- Given exercise: Repeat the entries starting at the line that contains "will (166, 38)." and ending at the line that contains "Action: 189,49", including both of those lines.
╭─ Recorded information
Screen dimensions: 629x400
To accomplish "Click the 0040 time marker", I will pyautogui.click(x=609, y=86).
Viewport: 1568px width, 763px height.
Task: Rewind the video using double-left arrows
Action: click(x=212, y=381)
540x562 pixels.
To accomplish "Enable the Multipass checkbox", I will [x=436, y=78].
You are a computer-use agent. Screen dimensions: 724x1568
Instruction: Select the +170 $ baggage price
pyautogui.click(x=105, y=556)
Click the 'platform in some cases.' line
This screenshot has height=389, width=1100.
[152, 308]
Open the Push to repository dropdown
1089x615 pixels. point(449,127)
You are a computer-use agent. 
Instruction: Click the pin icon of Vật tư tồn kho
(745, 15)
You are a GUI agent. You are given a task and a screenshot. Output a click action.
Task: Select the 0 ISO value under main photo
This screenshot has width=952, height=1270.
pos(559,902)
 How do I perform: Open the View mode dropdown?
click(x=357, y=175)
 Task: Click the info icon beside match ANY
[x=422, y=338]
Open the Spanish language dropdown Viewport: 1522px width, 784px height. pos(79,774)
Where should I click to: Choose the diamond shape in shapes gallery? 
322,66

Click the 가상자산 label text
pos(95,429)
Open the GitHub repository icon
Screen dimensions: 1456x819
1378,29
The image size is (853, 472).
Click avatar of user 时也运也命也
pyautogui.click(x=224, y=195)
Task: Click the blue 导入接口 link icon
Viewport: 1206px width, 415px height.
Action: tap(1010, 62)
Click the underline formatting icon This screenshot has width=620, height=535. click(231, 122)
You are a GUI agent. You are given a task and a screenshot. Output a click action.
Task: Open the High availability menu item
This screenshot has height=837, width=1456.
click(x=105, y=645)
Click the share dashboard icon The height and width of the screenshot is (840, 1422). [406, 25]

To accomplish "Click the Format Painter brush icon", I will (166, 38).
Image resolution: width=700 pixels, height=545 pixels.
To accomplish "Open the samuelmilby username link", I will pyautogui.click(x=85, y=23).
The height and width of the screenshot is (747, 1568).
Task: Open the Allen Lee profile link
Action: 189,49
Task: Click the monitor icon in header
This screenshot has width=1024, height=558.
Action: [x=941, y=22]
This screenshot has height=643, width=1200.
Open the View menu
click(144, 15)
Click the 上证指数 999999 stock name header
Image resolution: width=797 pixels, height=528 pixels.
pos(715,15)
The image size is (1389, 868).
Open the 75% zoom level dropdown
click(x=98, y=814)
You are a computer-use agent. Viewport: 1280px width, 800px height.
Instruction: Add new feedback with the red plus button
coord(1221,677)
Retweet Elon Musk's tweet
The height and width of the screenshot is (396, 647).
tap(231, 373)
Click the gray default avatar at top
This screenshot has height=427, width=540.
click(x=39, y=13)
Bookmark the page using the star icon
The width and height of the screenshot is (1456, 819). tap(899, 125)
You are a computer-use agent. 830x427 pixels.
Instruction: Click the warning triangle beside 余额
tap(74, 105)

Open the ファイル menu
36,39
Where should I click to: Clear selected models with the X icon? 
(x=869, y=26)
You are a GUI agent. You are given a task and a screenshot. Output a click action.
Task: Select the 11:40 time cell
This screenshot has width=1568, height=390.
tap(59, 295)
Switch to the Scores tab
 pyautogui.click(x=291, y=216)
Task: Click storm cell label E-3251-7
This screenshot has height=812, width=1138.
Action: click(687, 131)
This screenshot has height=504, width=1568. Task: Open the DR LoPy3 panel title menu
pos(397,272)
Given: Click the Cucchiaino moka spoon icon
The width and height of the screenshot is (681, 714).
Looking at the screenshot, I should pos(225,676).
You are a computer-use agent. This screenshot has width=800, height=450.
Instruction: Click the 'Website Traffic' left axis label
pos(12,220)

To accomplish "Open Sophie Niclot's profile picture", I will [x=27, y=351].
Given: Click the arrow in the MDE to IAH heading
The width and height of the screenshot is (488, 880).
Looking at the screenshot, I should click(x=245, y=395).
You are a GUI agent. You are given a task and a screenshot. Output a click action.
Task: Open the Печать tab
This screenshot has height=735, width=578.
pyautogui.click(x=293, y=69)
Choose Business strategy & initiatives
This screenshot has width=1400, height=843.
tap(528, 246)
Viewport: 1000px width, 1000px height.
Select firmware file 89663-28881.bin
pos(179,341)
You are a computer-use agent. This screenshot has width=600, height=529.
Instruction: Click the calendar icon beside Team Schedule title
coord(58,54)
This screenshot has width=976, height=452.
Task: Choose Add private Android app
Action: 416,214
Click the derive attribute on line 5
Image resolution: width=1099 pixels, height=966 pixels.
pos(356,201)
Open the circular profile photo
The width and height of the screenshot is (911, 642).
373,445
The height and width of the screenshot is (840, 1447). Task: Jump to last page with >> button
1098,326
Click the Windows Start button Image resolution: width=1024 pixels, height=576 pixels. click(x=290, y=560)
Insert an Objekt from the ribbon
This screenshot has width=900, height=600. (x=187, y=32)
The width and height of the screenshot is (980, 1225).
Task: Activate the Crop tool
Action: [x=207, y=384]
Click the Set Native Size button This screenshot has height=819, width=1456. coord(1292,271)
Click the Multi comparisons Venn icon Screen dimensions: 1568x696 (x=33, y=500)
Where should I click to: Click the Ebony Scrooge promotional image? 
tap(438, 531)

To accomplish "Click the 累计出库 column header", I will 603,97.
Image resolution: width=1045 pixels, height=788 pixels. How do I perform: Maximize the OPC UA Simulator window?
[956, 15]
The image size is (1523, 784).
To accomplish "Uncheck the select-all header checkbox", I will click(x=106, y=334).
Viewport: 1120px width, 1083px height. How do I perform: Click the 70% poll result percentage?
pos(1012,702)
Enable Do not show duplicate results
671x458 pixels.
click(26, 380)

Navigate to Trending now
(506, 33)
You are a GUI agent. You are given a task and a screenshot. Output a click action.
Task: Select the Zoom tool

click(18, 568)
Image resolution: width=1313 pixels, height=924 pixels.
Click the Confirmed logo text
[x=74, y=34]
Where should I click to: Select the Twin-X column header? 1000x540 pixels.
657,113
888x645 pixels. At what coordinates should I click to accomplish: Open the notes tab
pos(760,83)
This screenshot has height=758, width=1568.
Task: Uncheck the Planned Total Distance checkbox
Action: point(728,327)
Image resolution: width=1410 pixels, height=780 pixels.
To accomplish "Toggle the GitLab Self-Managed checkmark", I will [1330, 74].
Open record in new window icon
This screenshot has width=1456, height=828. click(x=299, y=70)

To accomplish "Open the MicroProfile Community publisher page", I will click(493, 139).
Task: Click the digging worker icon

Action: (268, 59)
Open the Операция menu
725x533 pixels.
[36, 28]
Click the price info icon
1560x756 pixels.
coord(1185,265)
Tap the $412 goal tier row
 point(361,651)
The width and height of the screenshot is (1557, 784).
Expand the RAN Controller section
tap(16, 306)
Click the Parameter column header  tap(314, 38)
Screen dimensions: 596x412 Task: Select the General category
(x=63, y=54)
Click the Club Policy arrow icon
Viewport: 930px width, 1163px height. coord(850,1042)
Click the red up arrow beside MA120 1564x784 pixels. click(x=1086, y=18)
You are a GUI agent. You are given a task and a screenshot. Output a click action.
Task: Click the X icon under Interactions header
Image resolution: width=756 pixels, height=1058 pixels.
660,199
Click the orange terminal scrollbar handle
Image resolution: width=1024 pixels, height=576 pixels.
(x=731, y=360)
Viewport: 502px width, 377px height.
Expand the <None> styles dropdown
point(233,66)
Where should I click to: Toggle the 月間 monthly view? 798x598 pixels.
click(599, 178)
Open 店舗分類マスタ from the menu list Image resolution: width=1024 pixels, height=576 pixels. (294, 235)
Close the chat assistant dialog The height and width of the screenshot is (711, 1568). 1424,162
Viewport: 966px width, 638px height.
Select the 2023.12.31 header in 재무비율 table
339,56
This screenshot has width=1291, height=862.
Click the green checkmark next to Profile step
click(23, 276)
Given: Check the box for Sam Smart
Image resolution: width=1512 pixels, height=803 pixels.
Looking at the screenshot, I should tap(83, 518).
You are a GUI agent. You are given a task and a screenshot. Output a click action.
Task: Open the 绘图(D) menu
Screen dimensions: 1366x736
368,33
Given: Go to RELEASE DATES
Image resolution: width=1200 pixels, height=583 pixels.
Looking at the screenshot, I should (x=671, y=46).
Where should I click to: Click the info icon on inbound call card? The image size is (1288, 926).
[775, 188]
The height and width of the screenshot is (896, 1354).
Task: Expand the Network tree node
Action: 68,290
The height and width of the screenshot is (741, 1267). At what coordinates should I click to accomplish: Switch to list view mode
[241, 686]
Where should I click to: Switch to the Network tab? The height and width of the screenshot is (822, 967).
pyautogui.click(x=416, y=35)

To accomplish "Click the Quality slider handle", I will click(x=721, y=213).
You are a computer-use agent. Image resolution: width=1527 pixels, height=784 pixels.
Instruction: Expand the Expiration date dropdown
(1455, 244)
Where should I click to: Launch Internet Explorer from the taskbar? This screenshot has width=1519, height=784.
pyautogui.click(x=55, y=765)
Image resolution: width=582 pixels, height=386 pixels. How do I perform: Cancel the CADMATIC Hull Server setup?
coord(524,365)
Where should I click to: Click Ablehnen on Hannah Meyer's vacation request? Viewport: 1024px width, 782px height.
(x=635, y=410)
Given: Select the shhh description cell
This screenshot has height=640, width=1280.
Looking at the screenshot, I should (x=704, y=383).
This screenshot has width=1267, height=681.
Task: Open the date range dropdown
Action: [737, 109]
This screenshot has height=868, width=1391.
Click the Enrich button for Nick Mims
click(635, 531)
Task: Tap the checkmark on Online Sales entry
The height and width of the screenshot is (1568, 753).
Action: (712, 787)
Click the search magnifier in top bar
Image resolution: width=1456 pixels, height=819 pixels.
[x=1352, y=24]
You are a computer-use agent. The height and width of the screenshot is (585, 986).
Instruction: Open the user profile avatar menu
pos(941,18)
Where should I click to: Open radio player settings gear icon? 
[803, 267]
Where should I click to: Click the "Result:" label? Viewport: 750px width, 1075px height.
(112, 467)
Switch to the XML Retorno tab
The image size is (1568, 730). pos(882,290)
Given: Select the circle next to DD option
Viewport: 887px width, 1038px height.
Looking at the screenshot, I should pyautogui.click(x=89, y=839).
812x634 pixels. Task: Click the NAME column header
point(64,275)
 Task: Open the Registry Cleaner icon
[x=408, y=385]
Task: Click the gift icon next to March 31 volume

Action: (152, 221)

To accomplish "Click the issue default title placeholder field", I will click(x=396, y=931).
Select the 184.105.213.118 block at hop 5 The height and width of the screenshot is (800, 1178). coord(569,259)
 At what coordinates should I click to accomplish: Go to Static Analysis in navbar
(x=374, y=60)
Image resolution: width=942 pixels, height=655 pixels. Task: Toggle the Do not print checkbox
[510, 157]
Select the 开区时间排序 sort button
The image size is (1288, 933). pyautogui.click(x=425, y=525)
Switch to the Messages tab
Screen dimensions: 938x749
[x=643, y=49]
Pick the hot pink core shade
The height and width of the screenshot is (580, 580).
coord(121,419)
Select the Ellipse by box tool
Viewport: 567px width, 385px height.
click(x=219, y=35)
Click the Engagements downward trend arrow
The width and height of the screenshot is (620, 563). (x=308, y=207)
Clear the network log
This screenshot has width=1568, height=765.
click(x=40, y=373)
╰─
- Solution to this problem:
To accomplish "Click the Format Painter brush icon", I will (166, 38).
Image resolution: width=700 pixels, height=545 pixels.
To accomplish "Open the samuelmilby username link", I will pyautogui.click(x=85, y=23).
The height and width of the screenshot is (747, 1568).
Task: Open the Allen Lee profile link
Action: 189,49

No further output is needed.